Controlled Drinking Verses Abstinence
In the United States of America, the idea of controlled drinking has aroused a lot of controversy concerning its effectiveness as a strategy of treating alcohol dependence. The controversy surrounding the issue has spread to the other parts of the world and has so far divided the treatment of alcoholism into two parts: abstinence and non-abstinence (Day 64).the term controlled drinking (CD) can be described in two aspects, that is, qualitatively and quantitatively. The control could be on the number of bottles one take or alternatively on the sequence of drinking by the person.
Some scholars have proposed that the two aspects be considered when giving definition of CD. Alcohol dependence has increasingly been used in the recent past to assess the quality of life. This assessment method is in agreement with the definition of health according to the world health organization.
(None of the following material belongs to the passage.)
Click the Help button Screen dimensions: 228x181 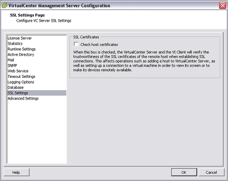(x=17, y=172)
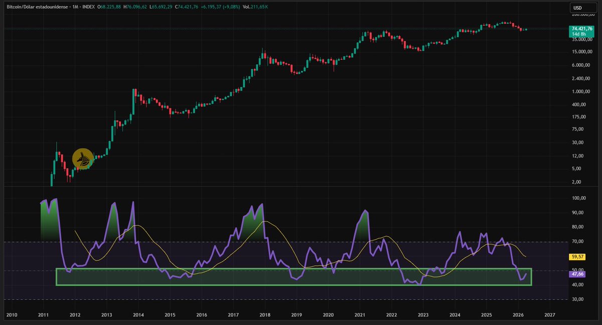602x325 pixels.
Task: Select the yellow 59,57 indicator value label
Action: (578, 256)
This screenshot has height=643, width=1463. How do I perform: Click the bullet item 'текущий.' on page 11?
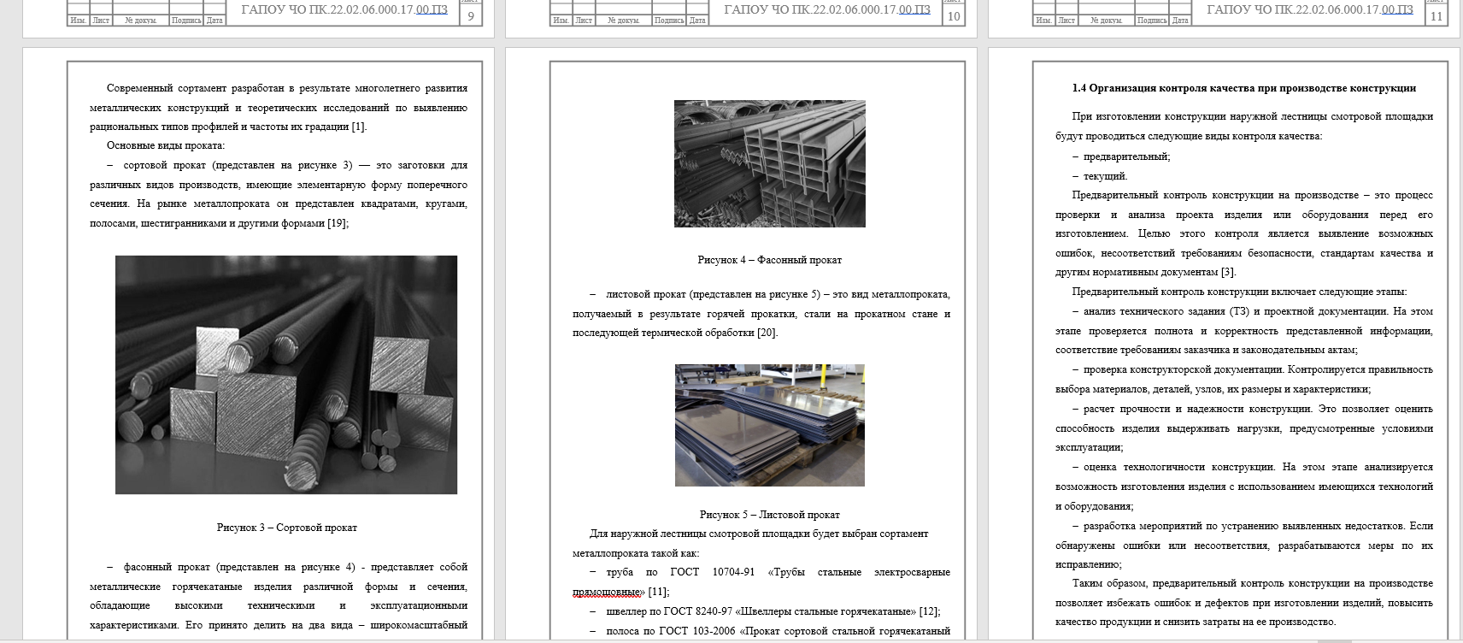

The definition states that health refers to the well being of human kind and not merely on the absence of disease.
The controversy surrounding the controlled drinking is further heightened by the fact that there is no agreed consensus on the best criteria to use in the treating alcohol dependence. Some of the major stakeholders in this debate include the European medicine agency and the national institute on alcohol abuse and alcoholism (Aasved 143). The institute considered controlled drinking as the reduction in the days in which an individual is engaged in heavy drinking, while the agency considers CD as a goal for reducing harm caused by the alcohol.
Various studies carried out in the past have all contributed to increased debate between complete abstinence and controlled drinking. Proponents of controlled drinking argue that it is not practical to subject an alcohol addict to total abstinence and expect to succeed. They state that it treatment should involve gradual withdrawal through controlled drinking. According to Vaillant (1995), controlled drinking has helped many people resolve their dependence on alcohol (294)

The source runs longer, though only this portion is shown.